Our very final excursion for this grand road trip adventure took us to Fisher Cave, located in Meramec State Park in Missouri. The cave is not open to the public for self-guided tours, so if you want to check it out, you will need to purchase a ticket for a guided tour. Fortunately, tickets are very affordable at $14 for adults, $12 for teens aged 13-17, $10 for children aged 6-12, and free for any children under 6! The tour is about 90 minutes and takes you through all the beauty and thriving deposits and wildlife thriving in this natural wonder.

To start, we got the cutest little bat stamps after purchasing our tickets and adults were even given lanterns to carry and light our paths to avoid slipping on the damp stone floors. The beginning of the tour brought us through a more narrow hallway part of the cave over a clear babbling stream. I even managed to spot and capture a sneaky little salamander pattering about in the darkness of the cave (well until we came through with our lamps that is).

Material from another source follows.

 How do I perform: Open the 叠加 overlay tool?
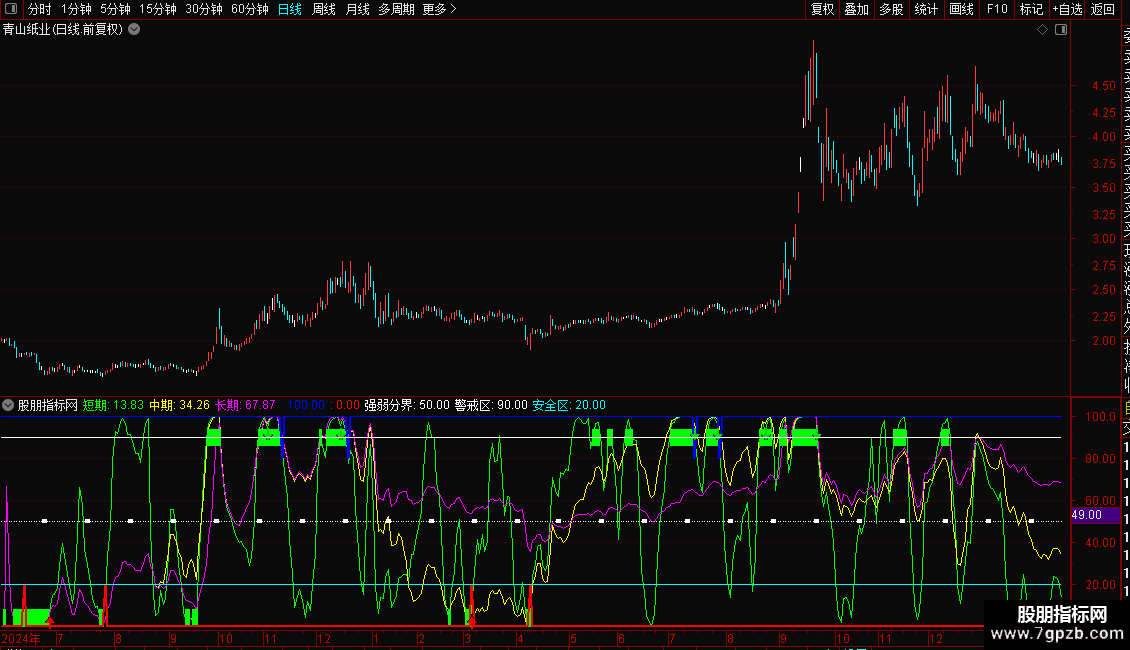[856, 9]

As we continued, we looked out on what looked like a glacier made of solid and unmoving rock expanding and rising until it filled the expanse of the cave way out beyond our reach. We continued our walk until we came across the beginnings of stalagmite and stalactite buildups and deposits, many appearing only as little stony icicles or stumps. However, as we trekked deeper and deeper, the cave formations grew and matured, mutating from little drips and drops into frozen fossilized waterfalls and cascades.

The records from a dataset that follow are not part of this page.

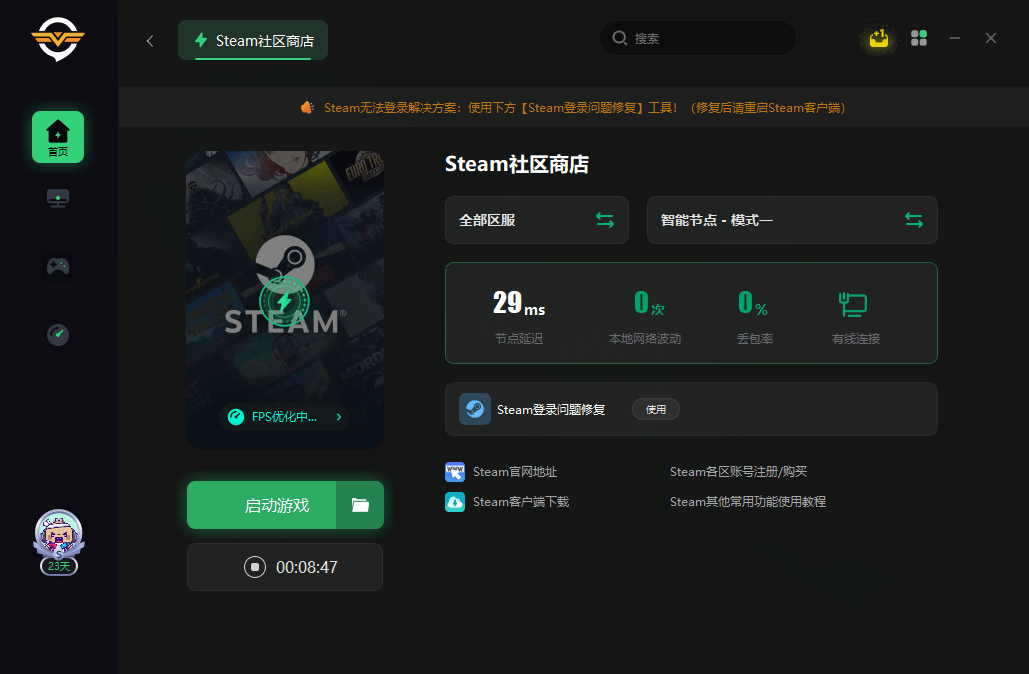Click the user avatar with 23天 badge
Screen dimensions: 1029x674
coord(58,538)
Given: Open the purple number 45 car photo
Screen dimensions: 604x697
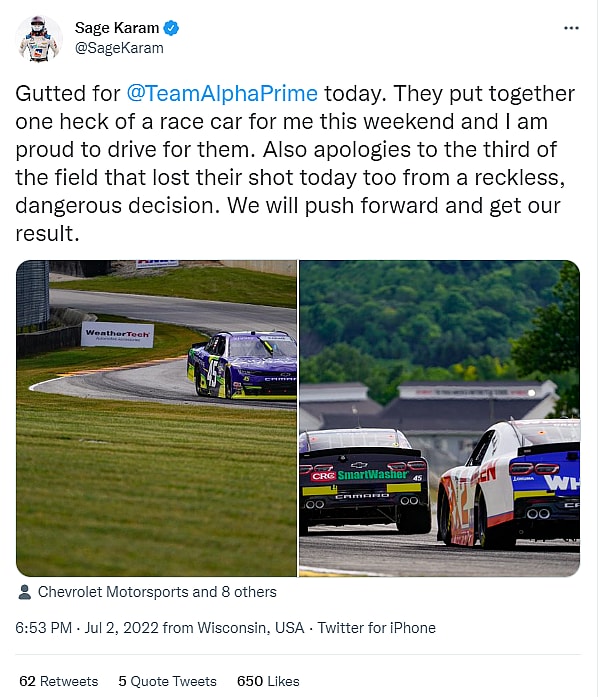Looking at the screenshot, I should (156, 418).
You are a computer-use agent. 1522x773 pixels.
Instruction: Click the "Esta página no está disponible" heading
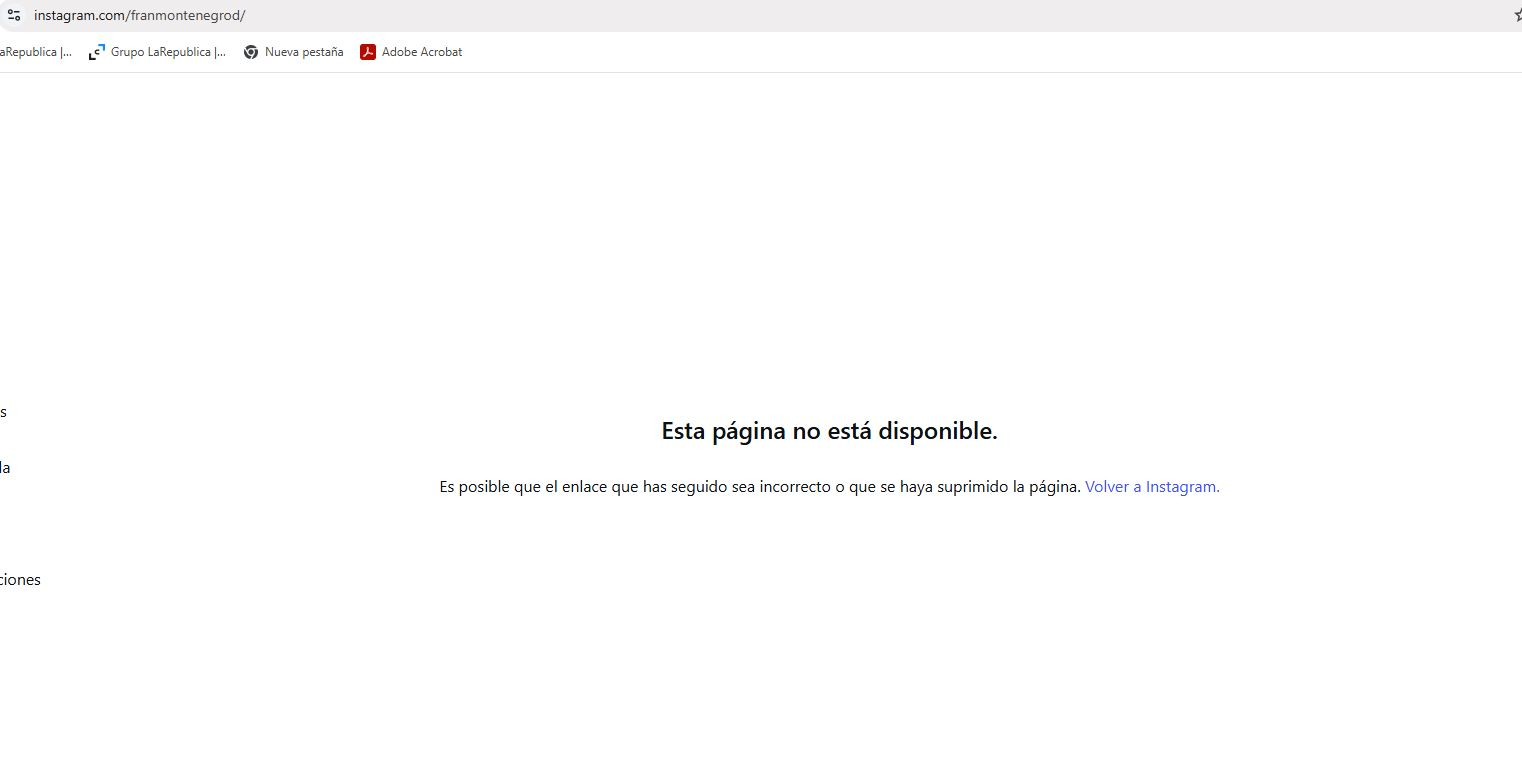(829, 431)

We ventured through more narrow corridors before entering into an enormous ballroom of stone columns, curtains, and drapery. I’ve always found the large chambers of caves to be very calming and peaceful (especially when I am being safely guided and know I will not be fighting over territory with some big and scary wild animal). Fisher Cave definitely brought the serenity I long for when doing my own kind of tourist spelunking.

With the completion of our cave tour, it was sadly time to leave the journey behind and follow the road ahead because, as a lovely young lady named Dorothy would say, there’s no place like home.

We made our way through Washington, Missouri to Kansas City, Missouri, where we stopped for lunch at Firehouse Subs. Since the drive from Fisher Cave to Watertown is about 10 and a half hours, I wouldn’t surprised if we stopped one more place for the night before actually arriving at home. However, my photo album ends with us driving through the large and bustling Kansas City, so that is where I will choose to end my written saga as well.

I am very grateful for the opportunities I was granted to travel with my family throughout my college years. While entering into my first official chapter of adulthood was thrilling and allowed me to become the woman I am now, every extra memory and moment spent with my family, the first people to love me and cherish me for the person I was on my good days and bad and allot me grace as I learned who I was, will be time I will always be thankful for. It is time I can never get back or change, so every second, minute, moment is a drop in the bucket of who I am and who I will become, and I am better off for it.